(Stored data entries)
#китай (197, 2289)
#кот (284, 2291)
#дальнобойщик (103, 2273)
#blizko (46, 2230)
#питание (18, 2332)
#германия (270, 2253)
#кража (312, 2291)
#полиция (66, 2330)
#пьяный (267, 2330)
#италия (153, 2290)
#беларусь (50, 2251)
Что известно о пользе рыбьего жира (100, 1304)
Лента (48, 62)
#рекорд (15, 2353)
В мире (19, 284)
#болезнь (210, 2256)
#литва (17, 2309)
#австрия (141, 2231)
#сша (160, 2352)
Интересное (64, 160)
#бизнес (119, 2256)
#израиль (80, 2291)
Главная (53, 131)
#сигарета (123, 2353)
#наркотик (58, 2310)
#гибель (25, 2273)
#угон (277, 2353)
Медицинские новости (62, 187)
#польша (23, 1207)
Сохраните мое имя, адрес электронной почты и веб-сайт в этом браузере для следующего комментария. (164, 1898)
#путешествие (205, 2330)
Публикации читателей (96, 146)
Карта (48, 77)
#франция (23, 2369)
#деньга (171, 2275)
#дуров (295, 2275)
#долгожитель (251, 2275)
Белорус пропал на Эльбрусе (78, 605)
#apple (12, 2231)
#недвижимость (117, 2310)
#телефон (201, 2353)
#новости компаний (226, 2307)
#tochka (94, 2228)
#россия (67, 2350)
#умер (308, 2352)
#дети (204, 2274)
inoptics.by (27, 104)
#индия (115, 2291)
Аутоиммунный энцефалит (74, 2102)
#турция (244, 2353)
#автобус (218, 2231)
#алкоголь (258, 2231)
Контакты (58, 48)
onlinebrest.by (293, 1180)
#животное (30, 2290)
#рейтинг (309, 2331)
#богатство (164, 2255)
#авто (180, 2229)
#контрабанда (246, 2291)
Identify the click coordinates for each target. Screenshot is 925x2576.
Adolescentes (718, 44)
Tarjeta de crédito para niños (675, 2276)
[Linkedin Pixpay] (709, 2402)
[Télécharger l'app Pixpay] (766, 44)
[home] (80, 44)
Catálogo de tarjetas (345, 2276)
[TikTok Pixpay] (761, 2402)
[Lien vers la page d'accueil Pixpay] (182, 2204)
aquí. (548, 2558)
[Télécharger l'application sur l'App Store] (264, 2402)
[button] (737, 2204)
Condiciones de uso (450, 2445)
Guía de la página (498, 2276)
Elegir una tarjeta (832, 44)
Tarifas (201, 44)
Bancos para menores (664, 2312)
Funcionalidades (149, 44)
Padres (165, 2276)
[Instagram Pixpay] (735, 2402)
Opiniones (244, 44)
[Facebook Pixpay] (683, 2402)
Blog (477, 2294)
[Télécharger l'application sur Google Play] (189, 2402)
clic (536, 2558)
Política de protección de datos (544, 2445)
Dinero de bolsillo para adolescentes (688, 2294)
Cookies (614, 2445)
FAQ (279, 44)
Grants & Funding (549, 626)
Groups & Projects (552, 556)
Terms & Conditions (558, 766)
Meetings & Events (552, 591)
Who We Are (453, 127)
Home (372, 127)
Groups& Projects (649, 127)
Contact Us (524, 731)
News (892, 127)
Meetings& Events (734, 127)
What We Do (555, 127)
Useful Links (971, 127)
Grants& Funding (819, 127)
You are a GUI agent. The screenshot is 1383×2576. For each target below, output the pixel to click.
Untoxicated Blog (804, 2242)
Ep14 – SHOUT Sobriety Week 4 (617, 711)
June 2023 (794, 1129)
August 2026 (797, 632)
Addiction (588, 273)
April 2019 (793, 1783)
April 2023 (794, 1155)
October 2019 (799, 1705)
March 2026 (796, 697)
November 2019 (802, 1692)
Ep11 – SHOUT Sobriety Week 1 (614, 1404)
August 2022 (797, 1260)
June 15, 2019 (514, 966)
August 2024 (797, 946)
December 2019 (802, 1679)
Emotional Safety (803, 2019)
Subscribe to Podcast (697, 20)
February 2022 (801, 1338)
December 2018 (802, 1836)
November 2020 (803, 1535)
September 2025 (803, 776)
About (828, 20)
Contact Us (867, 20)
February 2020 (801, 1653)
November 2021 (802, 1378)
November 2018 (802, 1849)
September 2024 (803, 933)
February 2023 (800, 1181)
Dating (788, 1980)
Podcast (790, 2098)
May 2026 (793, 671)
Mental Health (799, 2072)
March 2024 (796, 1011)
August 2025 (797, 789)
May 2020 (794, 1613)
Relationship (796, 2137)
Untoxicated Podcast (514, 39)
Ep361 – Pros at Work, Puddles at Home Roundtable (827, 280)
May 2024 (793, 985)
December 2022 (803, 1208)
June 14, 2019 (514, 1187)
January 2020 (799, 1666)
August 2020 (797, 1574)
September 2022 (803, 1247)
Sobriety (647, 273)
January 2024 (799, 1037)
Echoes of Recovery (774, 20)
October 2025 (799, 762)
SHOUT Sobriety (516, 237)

About this task
The answer must be a word-for-word transcription of every record above.

Exercise output
#китай (197, 2289)
#кот (284, 2291)
#дальнобойщик (103, 2273)
#blizko (46, 2230)
#питание (18, 2332)
#германия (270, 2253)
#кража (312, 2291)
#полиция (66, 2330)
#пьяный (267, 2330)
#италия (153, 2290)
#беларусь (50, 2251)
Что известно о пользе рыбьего жира (100, 1304)
Лента (48, 62)
#рекорд (15, 2353)
В мире (19, 284)
#болезнь (210, 2256)
#литва (17, 2309)
#австрия (141, 2231)
#сша (160, 2352)
Интересное (64, 160)
#бизнес (119, 2256)
#израиль (80, 2291)
Главная (53, 131)
#сигарета (123, 2353)
#наркотик (58, 2310)
#гибель (25, 2273)
#угон (277, 2353)
Медицинские новости (62, 187)
#польша (23, 1207)
Сохраните мое имя, адрес электронной почты и веб-сайт в этом браузере для следующего комментария. (164, 1898)
#путешествие (205, 2330)
Публикации читателей (96, 146)
Карта (48, 77)
#франция (23, 2369)
#деньга (171, 2275)
#дуров (295, 2275)
#долгожитель (251, 2275)
Белорус пропал на Эльбрусе (78, 605)
#apple (12, 2231)
#недвижимость (117, 2310)
#телефон (201, 2353)
#новости компаний (226, 2307)
#tochka (94, 2228)
#россия (67, 2350)
#умер (308, 2352)
#дети (204, 2274)
inoptics.by (27, 104)
#индия (115, 2291)
Аутоиммунный энцефалит (74, 2102)
#турция (244, 2353)
#автобус (218, 2231)
#алкоголь (258, 2231)
Контакты (58, 48)
onlinebrest.by (293, 1180)
#животное (30, 2290)
#рейтинг (309, 2331)
#богатство (164, 2255)
#авто (180, 2229)
#контрабанда (246, 2291)
Identify the click coordinates for each target. Screenshot is 925x2576.
Adolescentes (718, 44)
Tarjeta de crédito para niños (675, 2276)
[Linkedin Pixpay] (709, 2402)
[Télécharger l'app Pixpay] (766, 44)
[home] (80, 44)
Catálogo de tarjetas (345, 2276)
[TikTok Pixpay] (761, 2402)
[Lien vers la page d'accueil Pixpay] (182, 2204)
aquí. (548, 2558)
[Télécharger l'application sur l'App Store] (264, 2402)
[button] (737, 2204)
Condiciones de uso (450, 2445)
Guía de la página (498, 2276)
Elegir una tarjeta (832, 44)
Tarifas (201, 44)
Bancos para menores (664, 2312)
Funcionalidades (149, 44)
Padres (165, 2276)
[Instagram Pixpay] (735, 2402)
Opiniones (244, 44)
[Facebook Pixpay] (683, 2402)
Blog (477, 2294)
[Télécharger l'application sur Google Play] (189, 2402)
clic (536, 2558)
Política de protección de datos (544, 2445)
Dinero de bolsillo para adolescentes (688, 2294)
Cookies (614, 2445)
FAQ (279, 44)
Grants & Funding (549, 626)
Groups & Projects (552, 556)
Terms & Conditions (558, 766)
Meetings & Events (552, 591)
Who We Are (453, 127)
Home (372, 127)
Groups& Projects (649, 127)
Contact Us (524, 731)
News (892, 127)
Meetings& Events (734, 127)
What We Do (555, 127)
Useful Links (971, 127)
Grants& Funding (819, 127)
You are a GUI agent. The screenshot is 1383×2576. For each target below, output the pixel to click.
Untoxicated Blog (804, 2242)
Ep14 – SHOUT Sobriety Week 4 (617, 711)
June 2023 (794, 1129)
August 2026 (797, 632)
Addiction (588, 273)
April 2019 (793, 1783)
April 2023 (794, 1155)
October 2019 (799, 1705)
March 2026 (796, 697)
November 2019 (802, 1692)
Ep11 – SHOUT Sobriety Week 1 (614, 1404)
August 2022 (797, 1260)
June 15, 2019 (514, 966)
August 2024 (797, 946)
December 2019 (802, 1679)
Emotional Safety (803, 2019)
Subscribe to Podcast (697, 20)
February 2022 (801, 1338)
December 2018 (802, 1836)
November 2020 (803, 1535)
September 2025 (803, 776)
About (828, 20)
Contact Us (867, 20)
February 2020 (801, 1653)
November 2021 (802, 1378)
November 2018 (802, 1849)
September 2024 (803, 933)
February 2023 (800, 1181)
Dating (788, 1980)
Podcast (790, 2098)
May 2026 (793, 671)
Mental Health (799, 2072)
March 2024 (796, 1011)
August 2025 (797, 789)
May 2020 (794, 1613)
Relationship (796, 2137)
Untoxicated Podcast (514, 39)
Ep361 – Pros at Work, Puddles at Home Roundtable (827, 280)
May 2024 (793, 985)
December 2022 (803, 1208)
June 14, 2019 (514, 1187)
January 2020 (799, 1666)
August 2020 (797, 1574)
September 2022 (803, 1247)
Sobriety (647, 273)
January 2024 (799, 1037)
Echoes of Recovery (774, 20)
October 2025 (799, 762)
SHOUT Sobriety (516, 237)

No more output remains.